▸ **Record list**:

** begin **

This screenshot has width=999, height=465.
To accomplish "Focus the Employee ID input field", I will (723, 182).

** end **
** begin **

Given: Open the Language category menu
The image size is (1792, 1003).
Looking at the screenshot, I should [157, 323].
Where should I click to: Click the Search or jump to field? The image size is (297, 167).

** end **

▸ **Objective**:
Please recast the stretch of material from the line containing "Given: Open the Language category menu" through the line containing "Where should I" as a JSON list of strings, one string per line, leaving out blank lines.

▸ **The reply**:
[
  "Given: Open the Language category menu",
  "The image size is (1792, 1003).",
  "Looking at the screenshot, I should [157, 323].",
  "Where should I click to: Click the Search or jump to field? The image size is (297, 167)."
]